1990年代は、我が社の主力は中国製品でした。
現在の会長(当時社長)、義理の父が誰よりも早く、中国へ仕入れに行き、日本製に程よく近く、安く仕入れて、
日本の地方問屋へ商品を売りさばいていていました。

バブルが弾け、中抜きが横行し、誰もが中国の仕入れに殺到していた時期でした。
中国仕入れの優位性が低下している時期でもありました。

数件でかなりの売上が期待できた時代も終わり、
日本全国のカタログギフト問屋や、まだ取引のない地方問屋さんを馬車馬のように開拓していました。

北は北海道から、南は九州まで・・

私も大手電機メーカーを退職し、
婿養子の立場上、新規開拓に邁進し、中国にも早くから仕入れにいっていました。
但し、いくつかの疑問を胸にひっかけながら・・・・

1990年代当時の中国工場は、日本の高速織機ではなく、
いわゆるコピー織機を大量に設備し、大量の安い人件費の従業員を24時間のフル操業し、
大量に安く日本の売れる商品をコピーして作っていたのでした。

食堂の社員のお皿は洗面器、“ご飯と野菜炒め大盛り”、
穴だけのお手洗いには、糞の山、団地のような社員寮とまさに開放改革路線まっしぐらでした。

私が気になったのは、河川へそのまま染料を垂れ流し、工場の側の敷地はゴミの山、
晒し工程には日本では使用禁止の溶剤をガンガン使う。
(もちろん発癌物質が含まれていたであろう・・・)

工場の人間とのやりとりは今でも忘れません。 私:「この溶剤で生産した敷きパットに・・・自分の子供を寝せますか?」

工場の人:「絶対に寝せない。」

私:「日本に輸出するのは、心苦しくないの?」

工場の人:「安く作るように要望してるのは日本人!要望に合せて作っているだけだ!」
ショックでした・・・
確かに要望しているのは日本人でしたが、
実際に使う消費者の立場に立って、商品を作る発想は当時の中国工場にはなかったのです。

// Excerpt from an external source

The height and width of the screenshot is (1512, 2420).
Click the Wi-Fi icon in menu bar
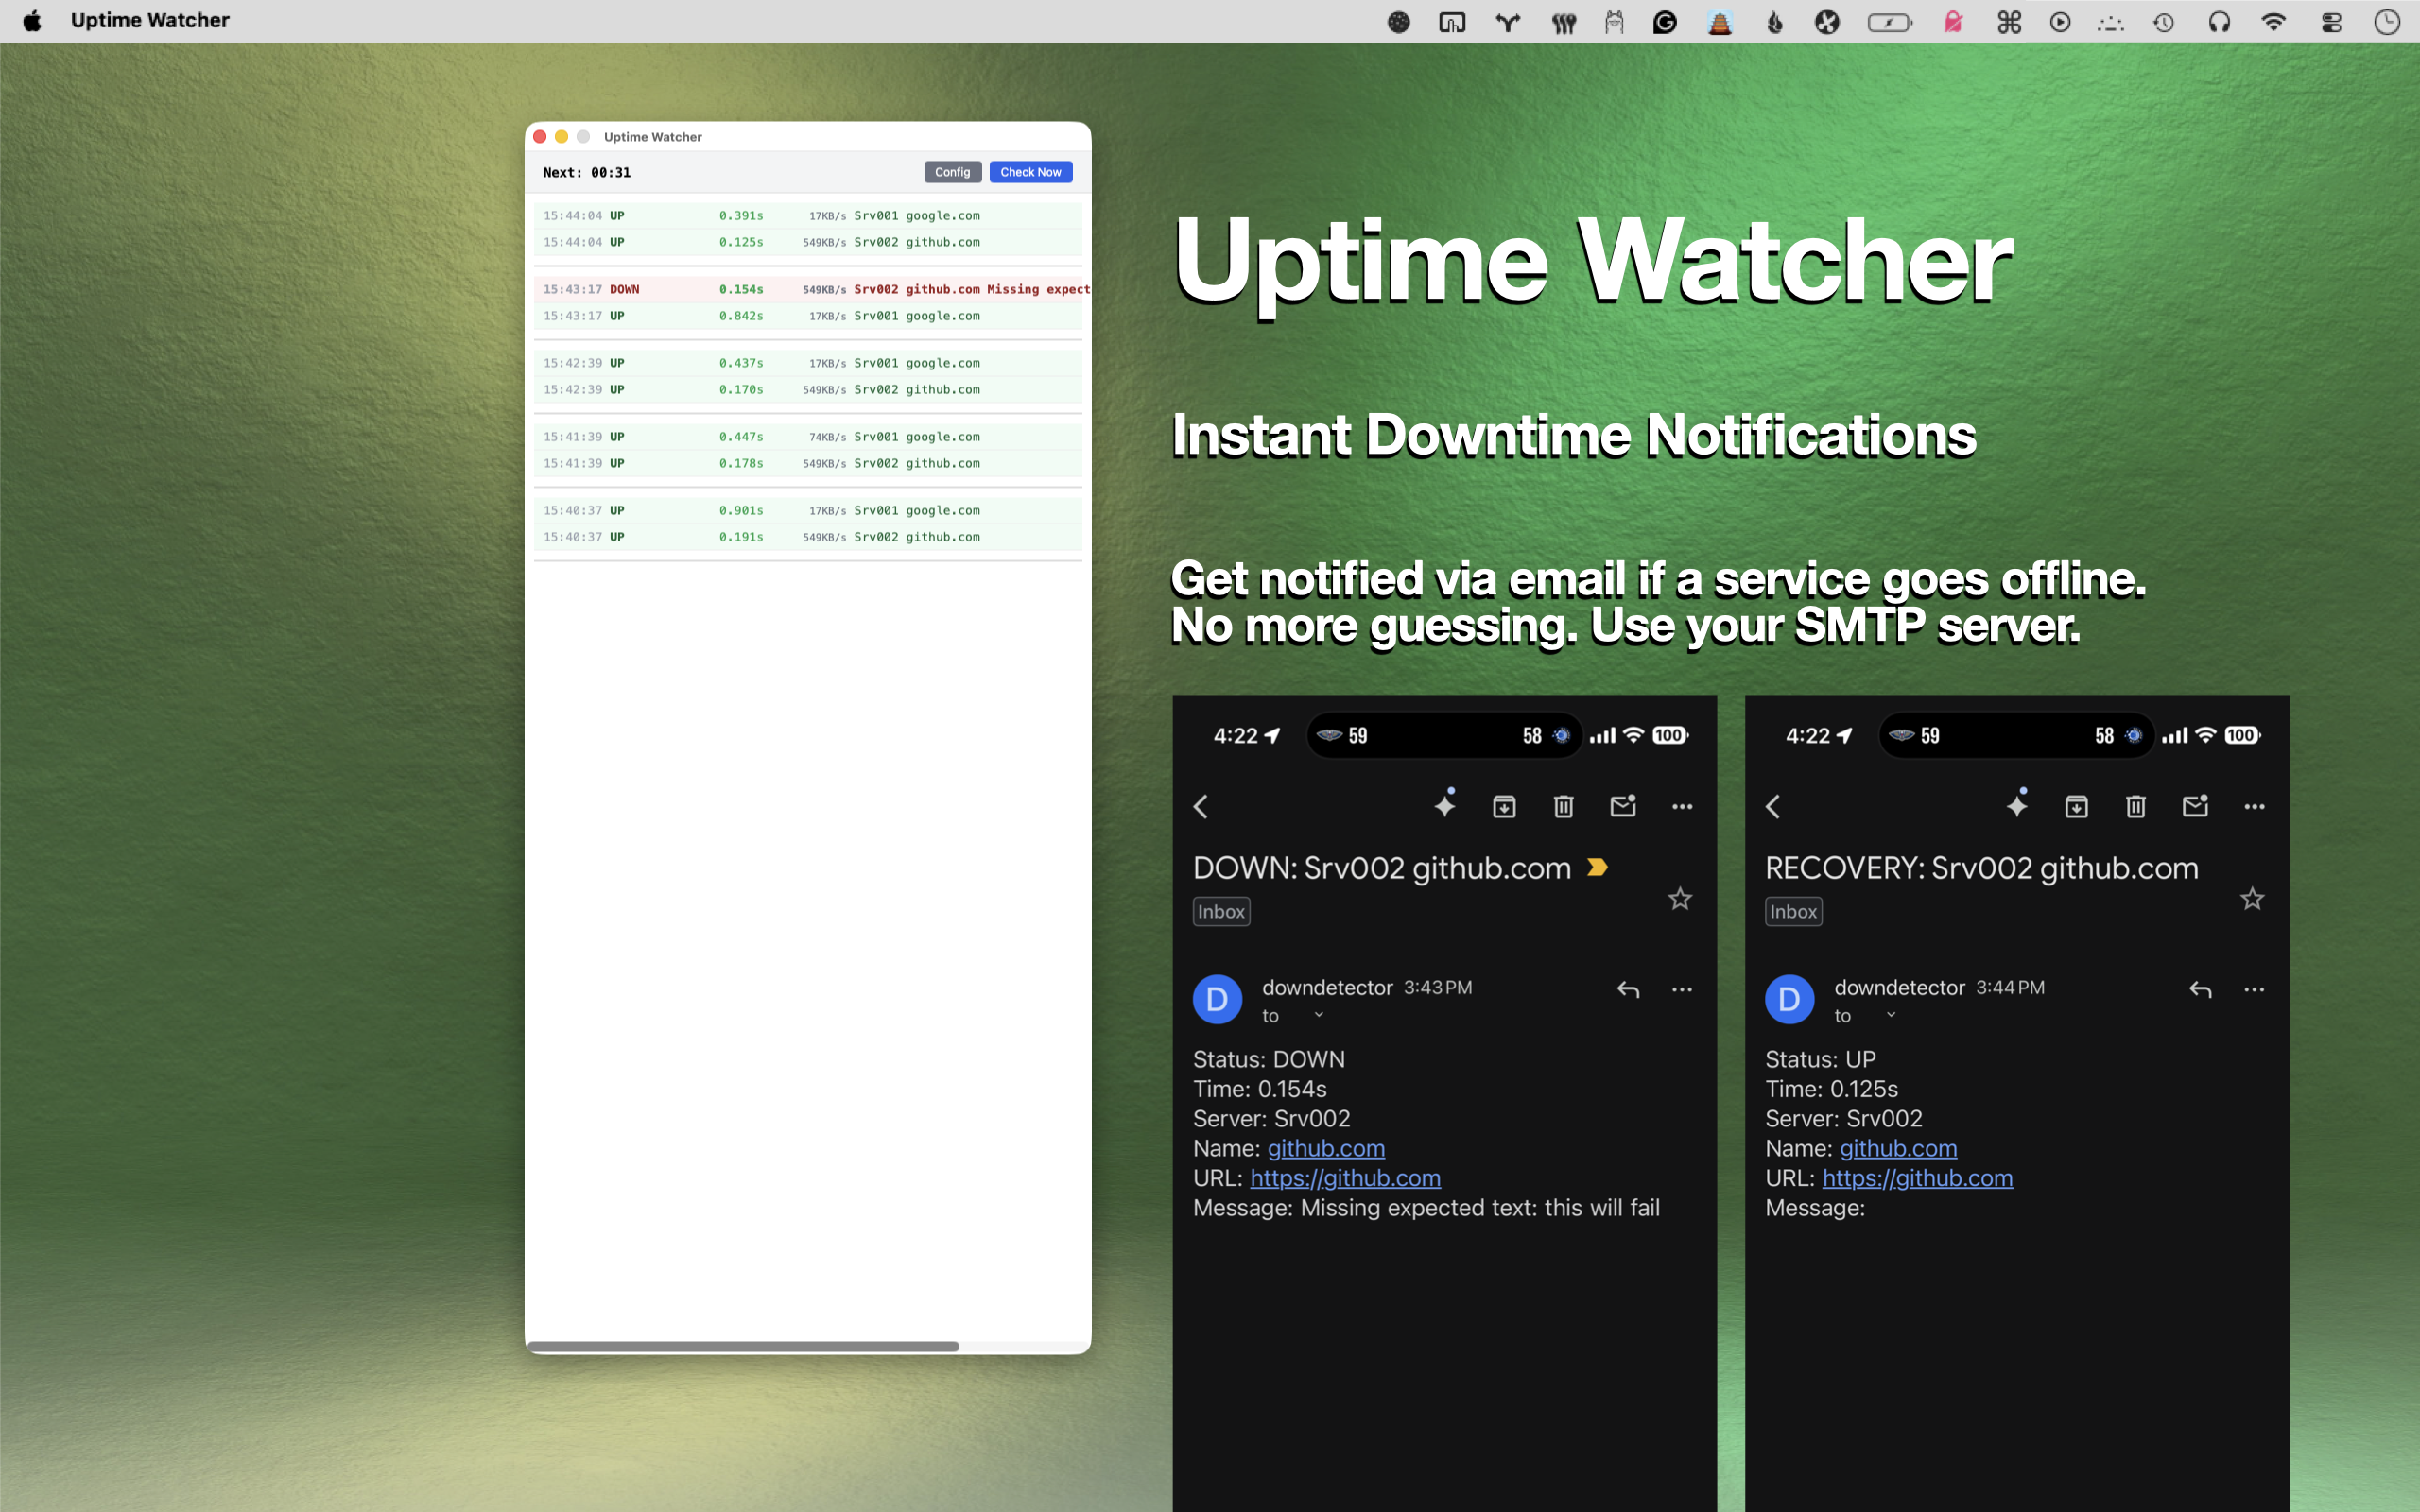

無理もありません・・・とにかく大量に作って、大量に売って、たくさん儲ける。
誰よりも早く先行者利益に邁進している中国工場に、公害や人体への弊害を説いても・・・
競争と儲けの論理で頭がいっぱいなのです。

1980年代の大学時代、私はレスターブラウンの本を読み、
環境問題を知って大変ショックを受けました。

NPO法人ネットワーク地球村の、高木さんの講演を何回も聞き、
なんとかしなければと焦ったことを覚えています。
そんなことは経済発展に邁進している中国の人達には関係ないのです。